A Confederação Nacional de Serviços (CNS) protocolou uma Ação Direta de Inconstitucionalidade (ADI) perante o Supremo Tribunal Federal (STF) contestando dispositivos da Lei Complementar nº 224/2025. O foco da disputa é a criação de um adicional de 10% sobre a parcela do lucro que exceder limites específicos para empresas optantes pelo regime do Lucro Presumido.

O que diz a nova regra?

A LC 224/2025 introduziu uma nova camada de tributação que afeta diretamente o planejamento tributário de médio porte. Pela nova norma:

  • Alvo: Empresas no regime de Lucro Presumido.

  • Gatilho: Receita bruta anual superior a R$ 5 milhões.

  • A Mudança: Aplicação de uma alíquota adicional de 10% sobre a base de cálculo presumida, assemelhando-se ao “adicional de IR” já existente, mas com critérios de enquadramento mais rigorosos e novas bases de cálculo.

Os Argumentos da CNS

Na petição inicial, a CNS sustenta que a medida fere princípios constitucionais fundamentais, como:

  1. Capacidade Contributiva: O aumento abrupto da carga tributária sem considerar a margem real de lucro do setor de serviços.

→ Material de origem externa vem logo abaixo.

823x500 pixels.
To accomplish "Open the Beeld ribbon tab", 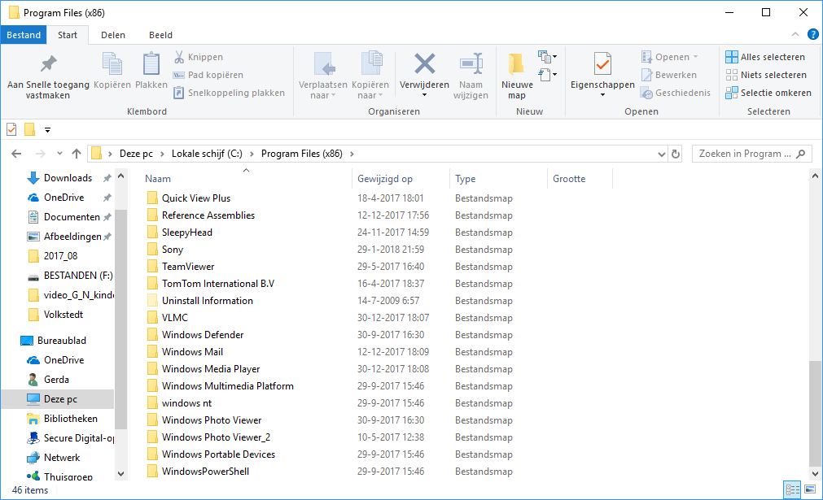I will point(160,35).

  2. Isonomia: A criação de uma disparidade injustificada entre empresas de diferentes portes dentro do mesmo regime simplificado.

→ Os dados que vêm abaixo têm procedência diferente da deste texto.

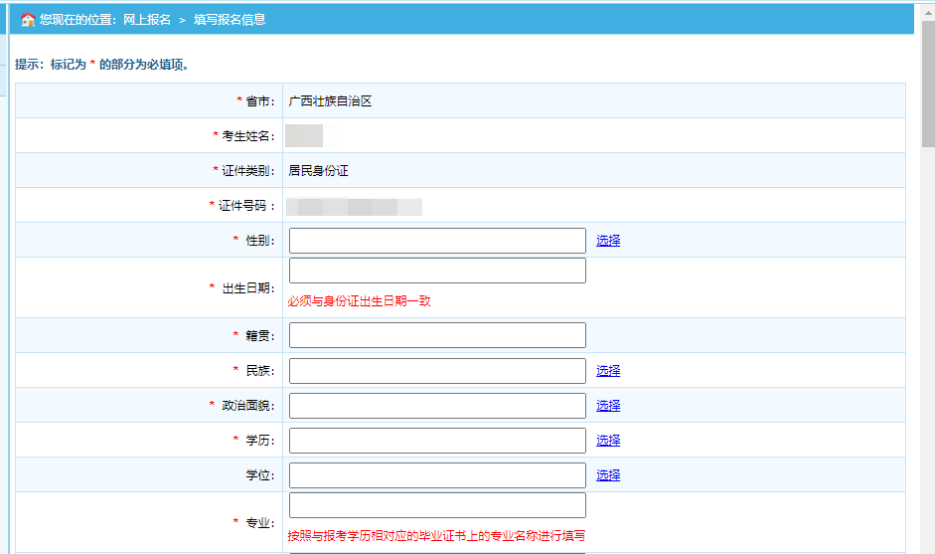Click the blurred 证件号码 value
The height and width of the screenshot is (554, 935).
coord(354,207)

  3. Vedação ao Confisco: O efeito cumulativo das novas alíquotas pode atingir níveis que inviabilizam a operação de diversos setores produtivos.

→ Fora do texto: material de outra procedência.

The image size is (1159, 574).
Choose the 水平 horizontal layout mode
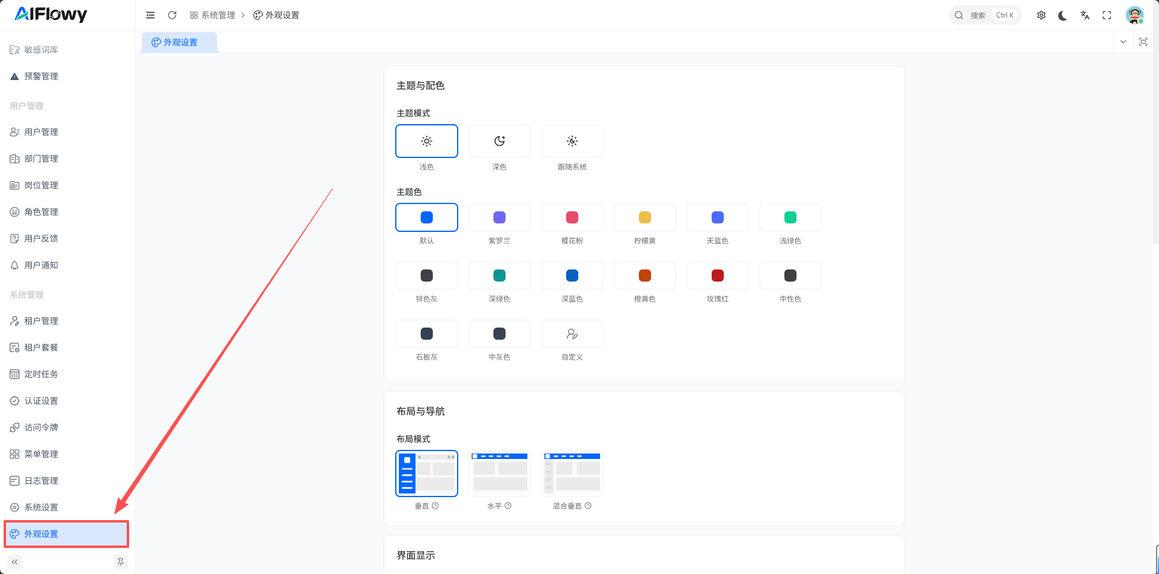(x=499, y=473)

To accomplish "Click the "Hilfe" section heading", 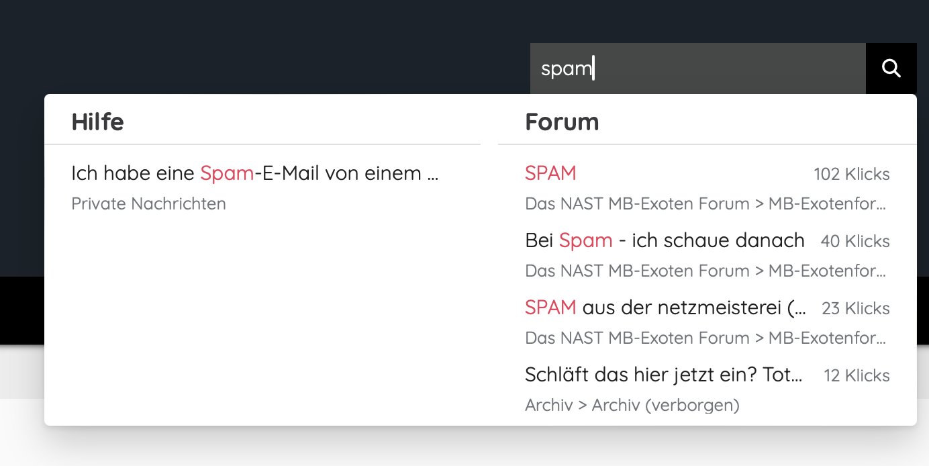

A LC 224/2025 representa uma mudança de paradigma no Lucro Presumido. Para muitas empresas de serviços, o regime deixará de ser uma alternativa simplificada para se tornar um peso financeiro equivalente ao Lucro Real, mas sem a possibilidade de dedução de despesas.

As empresas com faturamento entre R$ 5 milhões e R$ 78 milhões (limite atual do regime) devem revisar seus planejamentos para 2026. Caso o STF não conceda uma liminar suspendendo a eficácia da lei, o desembolso tributário sofrerá um incremento considerável já no próximo ciclo fiscal.